In an NCAA men’s basketball tournament that many are calling the wildest in history, unpredictability has continued right up to the Final Four. Yet through the muck, mire and feces that cover almost every person’s bracket, one local teen miraculously still somehow smells like roses.

Grand Valley State University freshman Carrie Oakey has done what experts now would call seemingly impossible by having a perfect bracket thus far in the Cbssportsline.com Bracket Challenge.

“It’s not really that surprising to me,” Oakey said. “I mean, it’s not exactly rocket science to try and figure this stuff out. I don’t really understand why so many people are having such fits over their fledgling brackets.”

Oakey, a statistics major, picked all of the wild upsets no one saw coming: UNI over Kansas, Ohio over Georgetown, Cornell over Wisconsin. The odds of getting every single game correct are almost 18 times worse than the odds of being killed from a waterspout (1 in 1.988 billion).

Your bracket may have survived. Your bracket might even be good. Oakey’s is perfect.

“Perfection is something I always strive for,” she said. “Perfect grades, perfect outfits to wear when I get my perfect grades, perfect shoes to match my perfect outfits, everything in my life has to be perfect. Why should a basketball tournament be any different?”

How impossible is such a feat? According to The Book of Odds, the likelihood of filing a perfect March Madness bracket is just 1-in-35.36 billion, or as China markets the bracket to its citizens every year, “We each have a chance.”

Even the probability of getting only the first round of games perfectly correct is just 1-in-13,040, but Oakey said overcoming the odds is nothing new for her.

“When I was a kid, I was scared of everything, which was really difficult to rise above,” she said.

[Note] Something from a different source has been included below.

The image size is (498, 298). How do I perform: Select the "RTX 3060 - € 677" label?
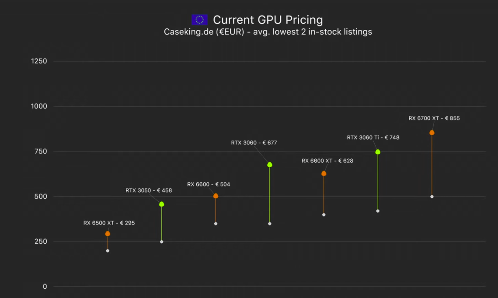click(254, 142)
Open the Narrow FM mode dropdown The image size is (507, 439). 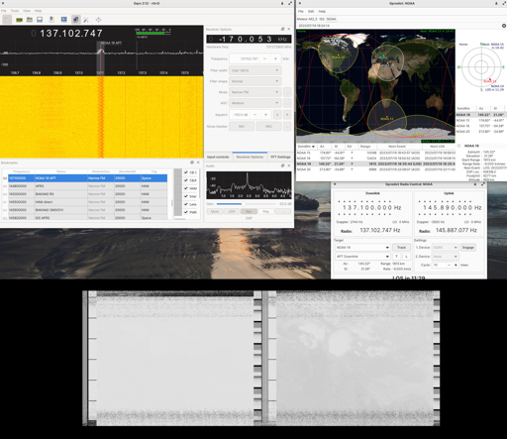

The tournament has proved once and for all this year that mid-major, semi-upper-lower-middle-in-between conference teams should be taken seriously.

“I don’t believe it – it’s incredible,” said GVSU senior Neil Down. “I’ve spent my entire life gathering statistics and comparing odds for every tournament in the hopes of one day marking a complete bracket. For her to actually do it … she must be able to see the future or something.”

Four rounds of perfection is incredibly impressive, but the next step is seeing whether or not Oakey’s magic bracket can go the distance. Yes, her championship game of Michigan State-West Virginia is a bit dubious, but she stands by her choices.

When asked about the amount of upset disparity this season and her ability to choose the correct ones, Oakey’s explanation completely lost this reporter.

“Well, Michigan State’s mascot is the Spartan, and Gerard Butler was just oh so sexy in that movie ‘600’ or ‘100’ or whatever it was called,” she said. “So obviously I want the hunk of manliness to win. And West Virginia are the Mountaineers, and when I marry Gerard I’m going to live with him in the mountains and we can be Mountaineers together, so that’s why I want them to win it all.”

Though her methods might be unorthodox, doubting her now means doubting the one person who somehow managed to get the entire bracket correct thus far. And that’s not going to be me.